In terms of ARASENS trial, there's several important points to highlight. This trial showed that overall survival was significantly longer for patients receiving Darolutamide plus ADT plus docetaxel compared to those receiving standard ADT plus docetaxel alone. And importantly, this benefit was observed despite a high percentage of patients receiving subsequent life-prolonging systemic therapy in the placebo group and was consistent across the secondary endpoints. As Chris alluded to in the introduction, these results are in line with a PEACE-1 trial, which was presented recently, but not yet published where 1,173 men with metastatic hormone-sensitive prostate cancer, randomized to abiraterone versus prostate radiotherapy versus abiraterone plus radiotherapy versus neither with all patients receiving ADT plus or minus docetaxel. And in this planned subgroup analysis among 710 men that receive docetaxel, overall survival was longer among men that received abiraterone compared to those that did not receive abiraterone with a statistically significant hazard ratio of 0.75 and 95% confidence interval of 0.59 to 0.96.

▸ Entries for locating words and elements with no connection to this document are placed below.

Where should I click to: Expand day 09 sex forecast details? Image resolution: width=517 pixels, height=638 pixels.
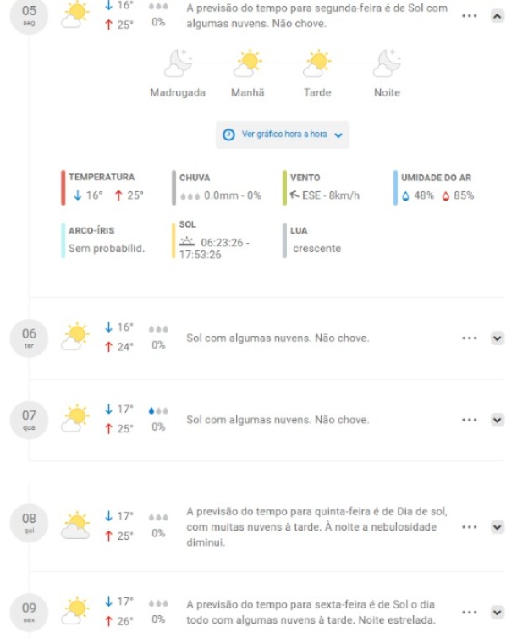[497, 612]
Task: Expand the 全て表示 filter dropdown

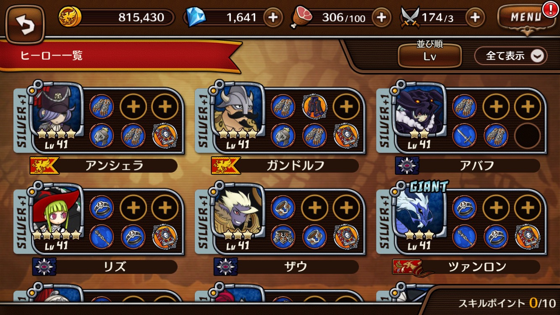Action: click(511, 55)
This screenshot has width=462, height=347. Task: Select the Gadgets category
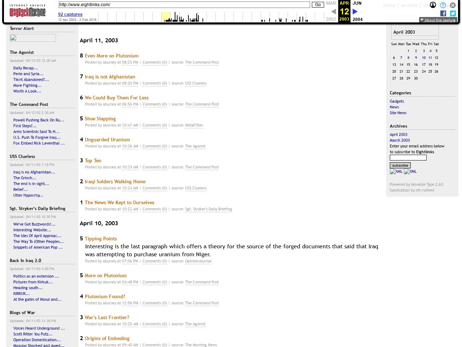[397, 101]
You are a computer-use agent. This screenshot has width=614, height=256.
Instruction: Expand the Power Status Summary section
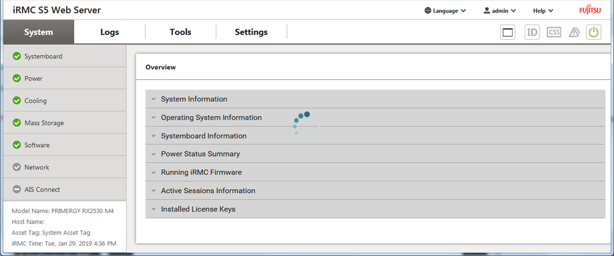click(200, 154)
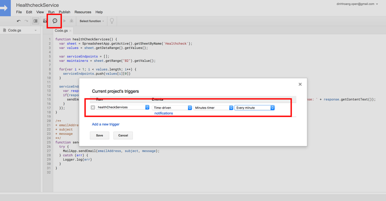Click the indent formatting icon
The width and height of the screenshot is (386, 201).
[x=35, y=21]
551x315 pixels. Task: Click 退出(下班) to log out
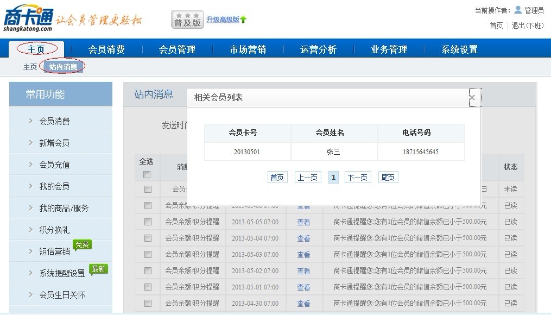527,26
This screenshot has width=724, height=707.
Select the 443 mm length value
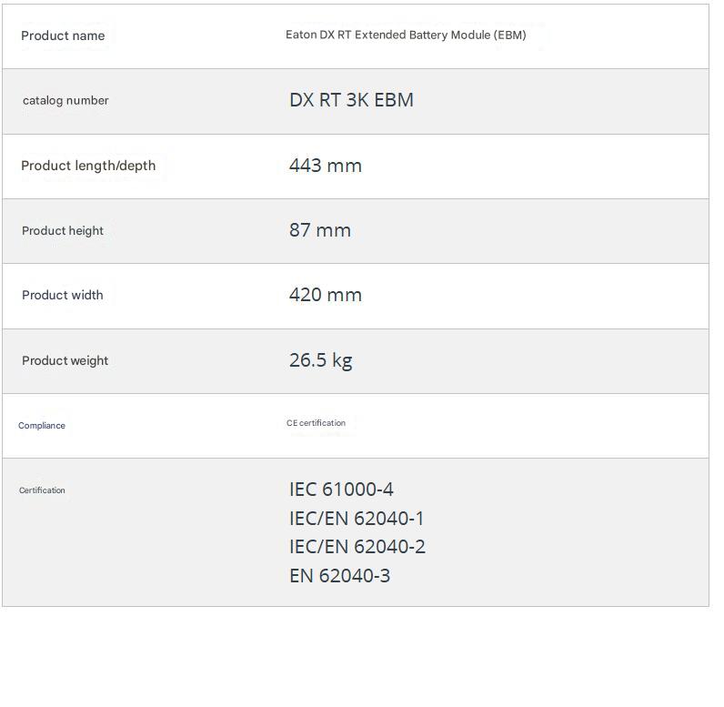[x=325, y=166]
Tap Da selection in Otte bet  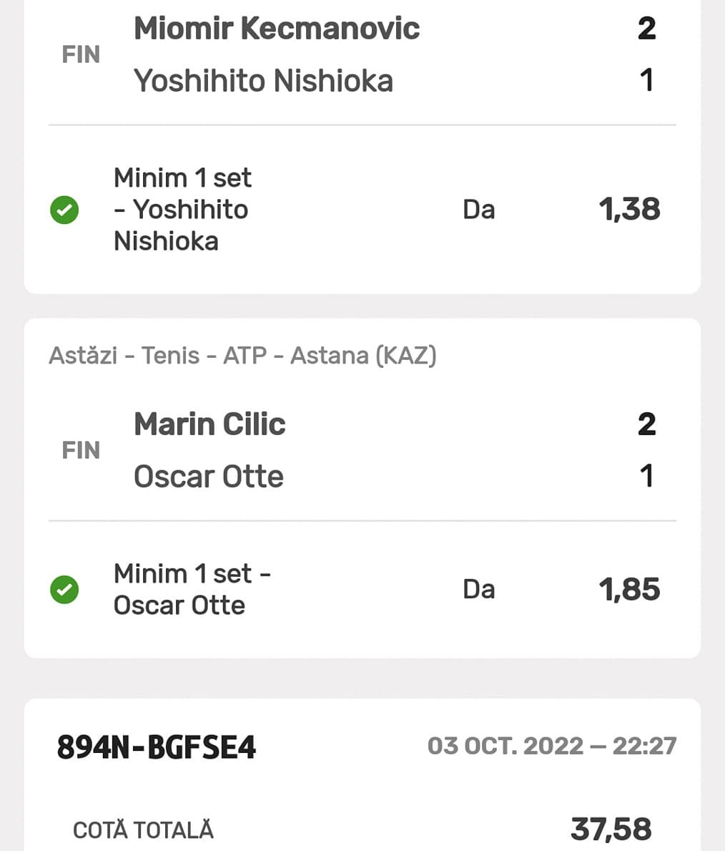point(478,589)
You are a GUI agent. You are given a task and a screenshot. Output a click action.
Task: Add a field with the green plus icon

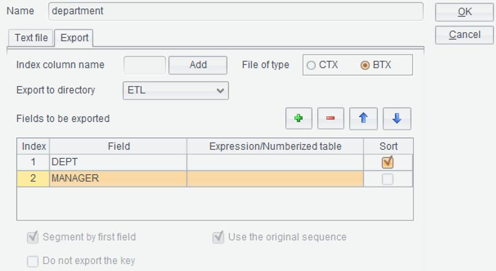pos(299,119)
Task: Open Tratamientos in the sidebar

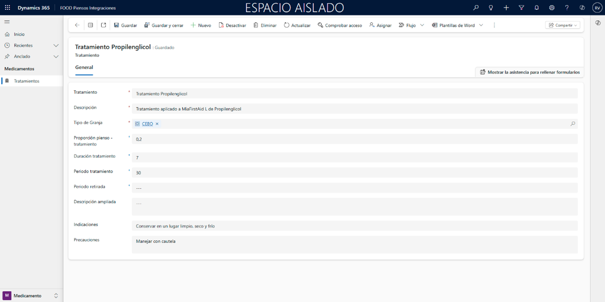Action: point(27,81)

So in conclusion, the ARASENS trial supports the use of Darolutamide in combination with ADT and docetaxel in patients with metastatic hormone-sensitive prostate cancer. The addition of Darolutamide to ADT and docetaxel increased overall survival, and these improvements were observed with respect to key secondary endpoints with no increase in adverse event rate. Thank you very much for your attention for this URO Today Journal Club discussing the recently published ARASENS trial in the New England Journal of Medicine.